Rotten House

Daisybrain
3 min readNov 20, 2021

With the acquittal of Kyle Rittenhouse, it appears that the Hollywood fantasy of a Wild West American culture is becoming the dominant nationally ideology. If the people trying to disarm Rittenhouse had simply shot him to death, logically they would have got off scott-free as well. Now you don’t have to live in Florida to engage in a gun fight without consequences. And while this theory has not proved true for people of other races, it is clear that if you are White, you can go anywhere and shoot anyone to death as long as you claim to have felt threatened.

This is a vision of America celebrated and championed by a large swath of citizens obsessed with the historically recent re-interpretation of the Second Amendment. While there can be great agreement on many things that make people feel safe or unsafe, this is a case in which some of us will feel more safe and some far less safe. I am in the far less safe category, because I do not indulge in fantasies of projecting my masculinity through firearms.

For me, the steady growth of “stand your ground” culture represents increased chaos, a retreat from the safety of shared expectations, of rules of human interaction, of civilization itself. And so, it fits neatly in with the collapse of democracy that is being engineered by the political leaders of an ethnic group desperate to cling to power. They will tear down the country in order to retain cultural, political and economic hegemony. I am certain that modern Republican leaders would be happy to rule over a system of apartheid akin to that of the old South African regime.

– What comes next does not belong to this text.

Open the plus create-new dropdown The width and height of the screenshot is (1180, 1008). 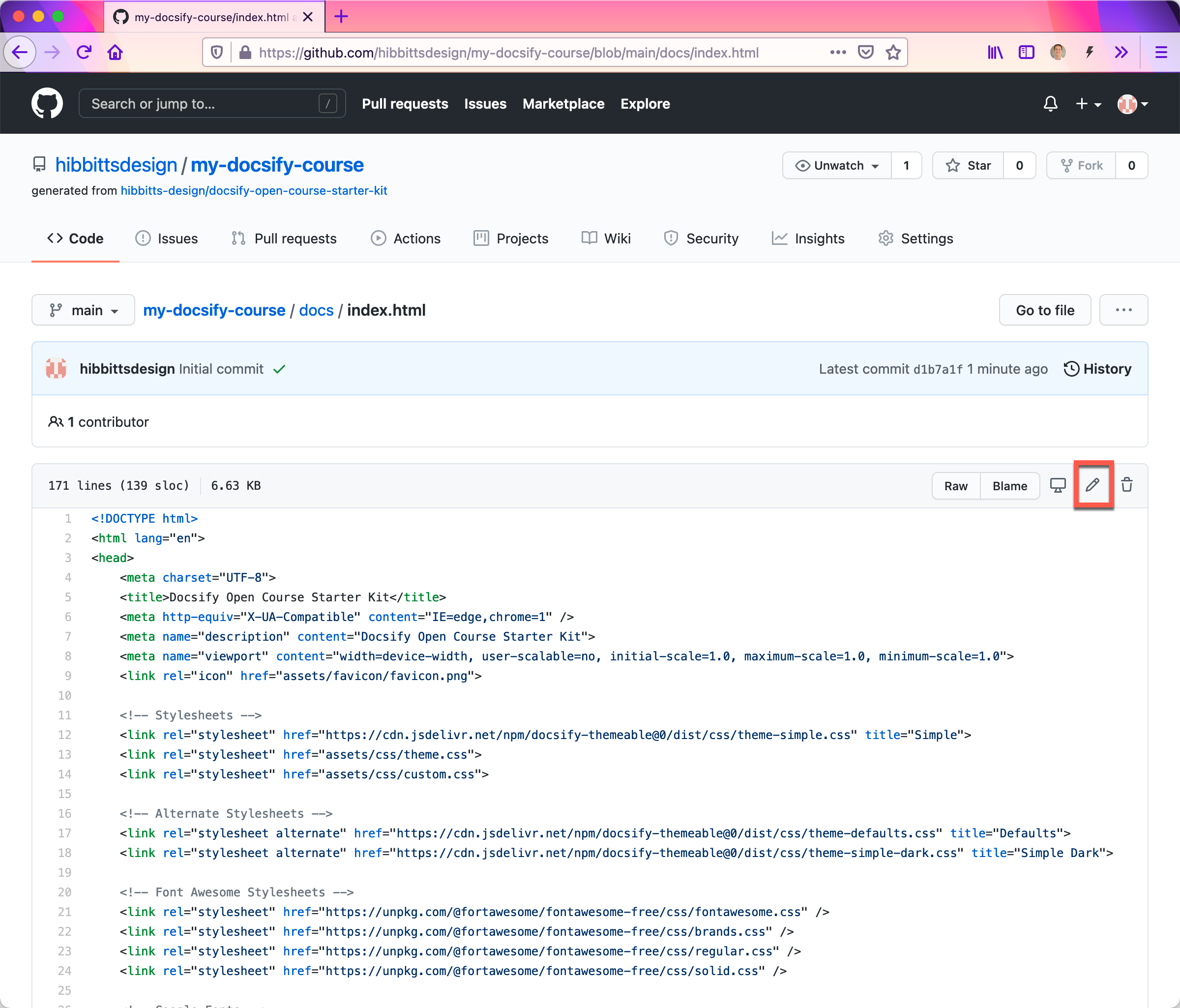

What all of this means is that the veneer of steadily increasing social progress that many of us took for granted was a facade. Seething underneath was the undying fear, resentment and bigotry of millions of people. It was an illusion that we had changed as a country since the pre-civil rights movement days. We dressed ourselves comfortably in the refrain of, “Yes, we’ve made progress and more needs to be done.” In reality, the “progress,” like democracy itself, was a fragile illusion.

And what hope is there for protecting any shreds of a culture of humanity and empathy if education itself is being taken over by the same mob that is gaining more and more absolute and unchallengeable control our political system?

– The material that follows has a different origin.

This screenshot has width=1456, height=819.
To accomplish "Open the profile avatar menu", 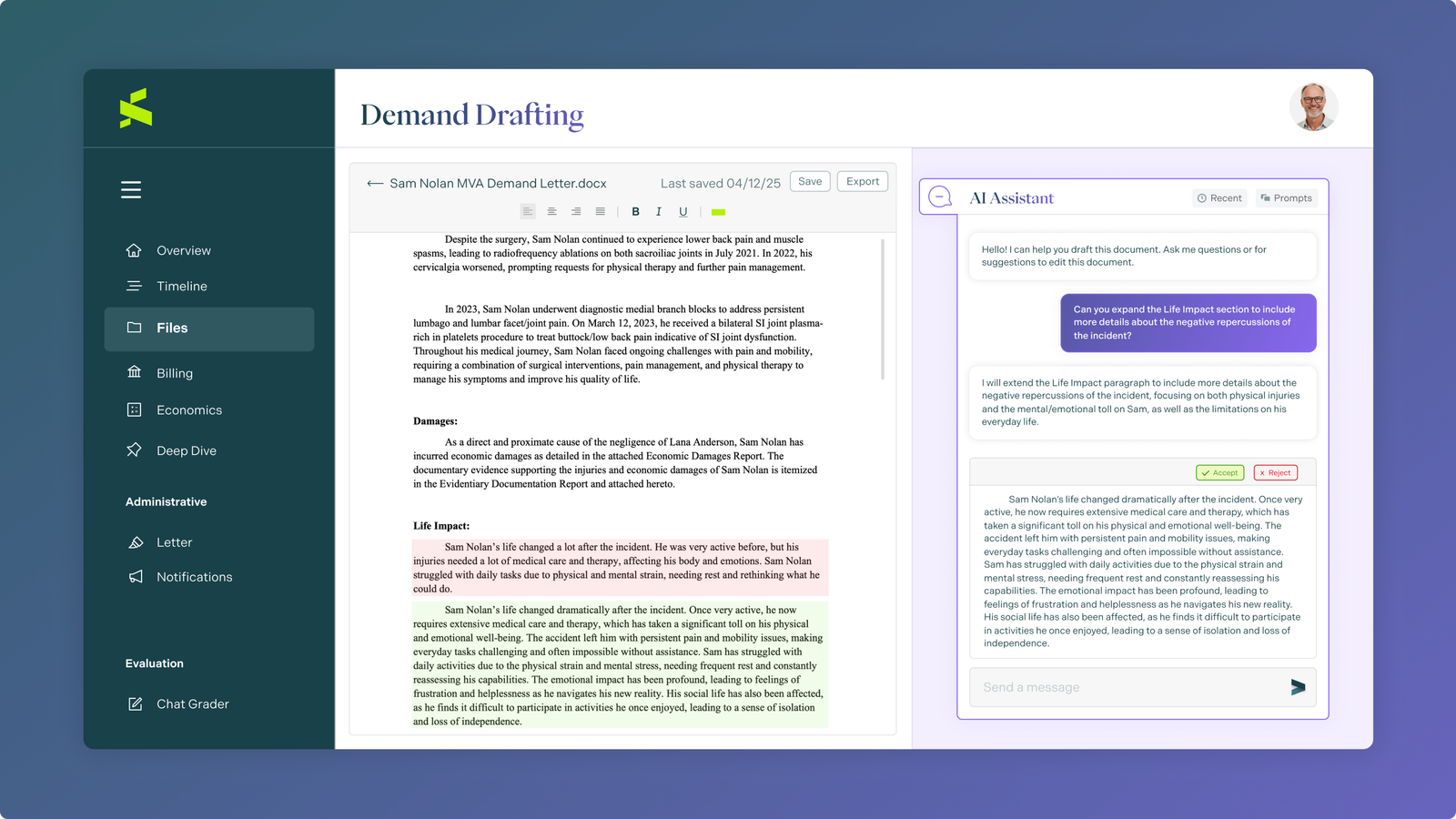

It’s not easy for people who perceive reality as I do to accept any suggestion other than retreating into our islands of cultural isolation. Maybe we will become like the right-wingers who for years have been sleeping with their assault weapons under their mattresses, waiting for permission to take over local and national government. Maybe we just have to keep ourselves safe until the system run by hate-filled morons collapses under its own weight.

But that’s not a successful change strategy that has historical precedence. In various forms, revolution is the only thing that has brought down fascist oppression. I just hope it can be done through nonviolence. Somehow. It’s hard to be optimistic right now. For me, I have to think that though we are riding a wave that is crashing into shoreline rocks, the sea has a long-term equilibrium to it that will restore peace. Somehow.